- [The problem]:
Return the lines of the material below exactly as they appear, starting at the line containing "Switch to the Ermittler tab" and ending at the line containing "Viewport: 857px width, 683px".

- [Available records]:

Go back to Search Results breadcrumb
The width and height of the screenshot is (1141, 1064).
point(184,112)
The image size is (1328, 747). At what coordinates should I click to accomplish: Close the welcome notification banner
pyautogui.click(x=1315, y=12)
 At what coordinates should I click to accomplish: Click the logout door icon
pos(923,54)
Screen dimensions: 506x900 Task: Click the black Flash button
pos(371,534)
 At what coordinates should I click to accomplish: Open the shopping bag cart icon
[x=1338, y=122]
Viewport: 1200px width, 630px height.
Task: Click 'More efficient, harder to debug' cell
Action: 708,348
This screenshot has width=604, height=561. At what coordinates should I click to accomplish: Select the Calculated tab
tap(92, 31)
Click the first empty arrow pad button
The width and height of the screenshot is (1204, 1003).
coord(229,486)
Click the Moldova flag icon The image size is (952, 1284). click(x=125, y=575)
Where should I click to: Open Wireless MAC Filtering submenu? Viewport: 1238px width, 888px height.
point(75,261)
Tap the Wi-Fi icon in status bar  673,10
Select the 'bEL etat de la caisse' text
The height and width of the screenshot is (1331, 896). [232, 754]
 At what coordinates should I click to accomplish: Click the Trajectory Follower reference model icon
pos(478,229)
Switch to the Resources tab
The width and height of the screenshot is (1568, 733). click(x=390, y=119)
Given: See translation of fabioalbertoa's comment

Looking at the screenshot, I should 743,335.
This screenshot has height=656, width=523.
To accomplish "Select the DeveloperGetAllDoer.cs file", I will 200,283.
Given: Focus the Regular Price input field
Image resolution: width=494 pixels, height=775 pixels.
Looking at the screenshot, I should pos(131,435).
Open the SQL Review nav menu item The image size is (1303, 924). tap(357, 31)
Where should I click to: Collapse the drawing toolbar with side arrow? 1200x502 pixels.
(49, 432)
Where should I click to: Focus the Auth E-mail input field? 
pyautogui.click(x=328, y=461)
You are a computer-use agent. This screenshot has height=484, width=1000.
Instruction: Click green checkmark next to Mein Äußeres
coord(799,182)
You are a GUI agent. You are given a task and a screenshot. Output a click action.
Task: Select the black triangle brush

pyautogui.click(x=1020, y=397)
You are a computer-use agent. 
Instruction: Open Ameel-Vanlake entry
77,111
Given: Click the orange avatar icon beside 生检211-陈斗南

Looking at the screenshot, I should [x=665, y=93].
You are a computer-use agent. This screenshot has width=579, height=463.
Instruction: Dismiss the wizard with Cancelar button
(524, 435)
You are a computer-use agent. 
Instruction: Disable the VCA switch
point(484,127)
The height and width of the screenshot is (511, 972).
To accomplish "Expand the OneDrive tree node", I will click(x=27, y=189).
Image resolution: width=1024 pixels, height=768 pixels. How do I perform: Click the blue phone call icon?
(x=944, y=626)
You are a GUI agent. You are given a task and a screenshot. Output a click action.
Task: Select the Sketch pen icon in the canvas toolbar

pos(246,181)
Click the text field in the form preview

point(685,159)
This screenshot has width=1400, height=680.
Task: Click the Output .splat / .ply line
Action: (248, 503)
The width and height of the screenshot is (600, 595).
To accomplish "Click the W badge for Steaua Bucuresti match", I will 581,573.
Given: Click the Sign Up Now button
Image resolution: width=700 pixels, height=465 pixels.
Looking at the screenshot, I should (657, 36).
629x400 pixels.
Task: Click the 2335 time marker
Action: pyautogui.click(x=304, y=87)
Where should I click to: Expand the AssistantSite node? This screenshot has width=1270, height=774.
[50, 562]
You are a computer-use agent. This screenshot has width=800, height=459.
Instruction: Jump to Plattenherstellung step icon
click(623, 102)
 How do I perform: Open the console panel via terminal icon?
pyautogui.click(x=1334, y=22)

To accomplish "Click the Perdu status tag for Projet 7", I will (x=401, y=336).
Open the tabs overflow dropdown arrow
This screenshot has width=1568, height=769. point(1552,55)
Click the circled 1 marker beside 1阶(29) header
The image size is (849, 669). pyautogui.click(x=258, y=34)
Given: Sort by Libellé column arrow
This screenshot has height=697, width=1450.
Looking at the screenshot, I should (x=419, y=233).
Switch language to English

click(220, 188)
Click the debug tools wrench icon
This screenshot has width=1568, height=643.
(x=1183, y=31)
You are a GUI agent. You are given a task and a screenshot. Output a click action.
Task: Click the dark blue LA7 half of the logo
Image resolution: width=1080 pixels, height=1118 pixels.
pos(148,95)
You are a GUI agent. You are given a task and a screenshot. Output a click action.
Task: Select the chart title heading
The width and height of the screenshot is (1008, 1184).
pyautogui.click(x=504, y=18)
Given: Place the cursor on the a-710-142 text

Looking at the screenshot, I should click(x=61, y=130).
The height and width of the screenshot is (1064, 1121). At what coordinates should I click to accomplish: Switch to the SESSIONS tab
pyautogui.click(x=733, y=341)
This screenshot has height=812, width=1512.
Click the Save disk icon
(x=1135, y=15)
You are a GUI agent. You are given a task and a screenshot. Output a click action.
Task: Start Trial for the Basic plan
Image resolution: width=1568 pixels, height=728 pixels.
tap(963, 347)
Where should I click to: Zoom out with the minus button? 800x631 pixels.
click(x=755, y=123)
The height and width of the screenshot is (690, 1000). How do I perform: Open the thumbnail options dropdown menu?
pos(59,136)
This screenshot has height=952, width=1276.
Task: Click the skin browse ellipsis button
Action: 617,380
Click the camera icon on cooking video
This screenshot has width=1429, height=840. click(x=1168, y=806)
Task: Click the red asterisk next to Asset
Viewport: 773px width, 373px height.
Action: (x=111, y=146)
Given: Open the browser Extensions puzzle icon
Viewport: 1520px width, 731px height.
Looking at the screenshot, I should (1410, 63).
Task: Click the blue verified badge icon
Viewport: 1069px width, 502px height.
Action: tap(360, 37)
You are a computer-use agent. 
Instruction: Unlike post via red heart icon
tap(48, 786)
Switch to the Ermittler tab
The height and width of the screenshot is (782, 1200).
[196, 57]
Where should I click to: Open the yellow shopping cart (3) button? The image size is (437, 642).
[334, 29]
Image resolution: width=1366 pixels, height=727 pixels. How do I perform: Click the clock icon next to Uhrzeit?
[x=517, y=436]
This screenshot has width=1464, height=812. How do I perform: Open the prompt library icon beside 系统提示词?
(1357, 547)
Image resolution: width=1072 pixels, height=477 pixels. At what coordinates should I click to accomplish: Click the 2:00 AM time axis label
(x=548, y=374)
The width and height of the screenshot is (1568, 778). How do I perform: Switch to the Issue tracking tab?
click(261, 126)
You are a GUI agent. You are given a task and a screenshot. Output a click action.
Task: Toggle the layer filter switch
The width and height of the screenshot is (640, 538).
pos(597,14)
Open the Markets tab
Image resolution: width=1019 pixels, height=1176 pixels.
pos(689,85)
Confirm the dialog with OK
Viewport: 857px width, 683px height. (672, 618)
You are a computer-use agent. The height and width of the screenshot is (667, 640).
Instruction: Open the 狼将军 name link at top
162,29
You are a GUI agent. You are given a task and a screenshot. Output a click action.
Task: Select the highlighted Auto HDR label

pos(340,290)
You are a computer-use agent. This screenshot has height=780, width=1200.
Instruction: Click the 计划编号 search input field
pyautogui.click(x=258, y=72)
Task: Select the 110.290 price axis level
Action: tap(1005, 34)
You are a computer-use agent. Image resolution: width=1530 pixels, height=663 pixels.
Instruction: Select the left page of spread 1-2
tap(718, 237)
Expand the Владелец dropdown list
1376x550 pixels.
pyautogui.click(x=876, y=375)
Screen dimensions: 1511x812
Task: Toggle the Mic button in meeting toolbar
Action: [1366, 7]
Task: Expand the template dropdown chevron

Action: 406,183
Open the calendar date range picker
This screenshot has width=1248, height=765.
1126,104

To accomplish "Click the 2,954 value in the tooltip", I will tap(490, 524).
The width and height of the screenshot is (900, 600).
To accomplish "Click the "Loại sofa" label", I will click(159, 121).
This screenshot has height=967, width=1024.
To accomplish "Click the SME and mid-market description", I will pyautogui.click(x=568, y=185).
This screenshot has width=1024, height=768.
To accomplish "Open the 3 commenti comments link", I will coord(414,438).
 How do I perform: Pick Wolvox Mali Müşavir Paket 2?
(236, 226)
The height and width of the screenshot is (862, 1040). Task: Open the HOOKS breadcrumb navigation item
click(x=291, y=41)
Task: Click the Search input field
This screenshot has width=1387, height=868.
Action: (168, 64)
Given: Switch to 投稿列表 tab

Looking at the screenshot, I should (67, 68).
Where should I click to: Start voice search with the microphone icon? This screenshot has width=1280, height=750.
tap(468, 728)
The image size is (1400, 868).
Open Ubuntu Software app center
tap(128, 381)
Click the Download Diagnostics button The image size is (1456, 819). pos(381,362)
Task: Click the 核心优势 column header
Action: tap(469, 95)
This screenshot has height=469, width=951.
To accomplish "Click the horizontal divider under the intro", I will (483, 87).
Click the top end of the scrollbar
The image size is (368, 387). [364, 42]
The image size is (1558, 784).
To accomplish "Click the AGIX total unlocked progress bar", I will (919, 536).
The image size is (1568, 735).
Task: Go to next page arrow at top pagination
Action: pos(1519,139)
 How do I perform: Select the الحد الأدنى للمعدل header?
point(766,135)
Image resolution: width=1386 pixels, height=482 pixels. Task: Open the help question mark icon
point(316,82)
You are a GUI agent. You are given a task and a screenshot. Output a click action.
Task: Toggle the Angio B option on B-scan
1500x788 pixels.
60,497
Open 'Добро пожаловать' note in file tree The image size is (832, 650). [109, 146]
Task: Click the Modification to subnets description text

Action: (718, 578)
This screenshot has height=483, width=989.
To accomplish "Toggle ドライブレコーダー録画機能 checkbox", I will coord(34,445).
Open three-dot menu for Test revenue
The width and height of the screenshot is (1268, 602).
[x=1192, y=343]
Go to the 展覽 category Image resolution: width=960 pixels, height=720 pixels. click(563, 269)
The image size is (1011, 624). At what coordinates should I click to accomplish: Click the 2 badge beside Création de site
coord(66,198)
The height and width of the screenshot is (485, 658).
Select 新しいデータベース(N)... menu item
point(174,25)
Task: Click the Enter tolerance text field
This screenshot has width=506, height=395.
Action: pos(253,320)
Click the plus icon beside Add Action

- [Expected answer]:
Switch to the Ermittler tab
The height and width of the screenshot is (782, 1200).
[196, 57]
Where should I click to: Open the yellow shopping cart (3) button? The image size is (437, 642).
[334, 29]
Image resolution: width=1366 pixels, height=727 pixels. How do I perform: Click the clock icon next to Uhrzeit?
[x=517, y=436]
This screenshot has width=1464, height=812. How do I perform: Open the prompt library icon beside 系统提示词?
(1357, 547)
Image resolution: width=1072 pixels, height=477 pixels. At what coordinates should I click to accomplish: Click the 2:00 AM time axis label
(x=548, y=374)
The width and height of the screenshot is (1568, 778). How do I perform: Switch to the Issue tracking tab?
click(261, 126)
You are a GUI agent. You are given a task and a screenshot. Output a click action.
Task: Toggle the layer filter switch
The width and height of the screenshot is (640, 538).
pos(597,14)
Open the Markets tab
Image resolution: width=1019 pixels, height=1176 pixels.
pos(689,85)
Confirm the dialog with OK
Viewport: 857px width, 683px height. (672, 618)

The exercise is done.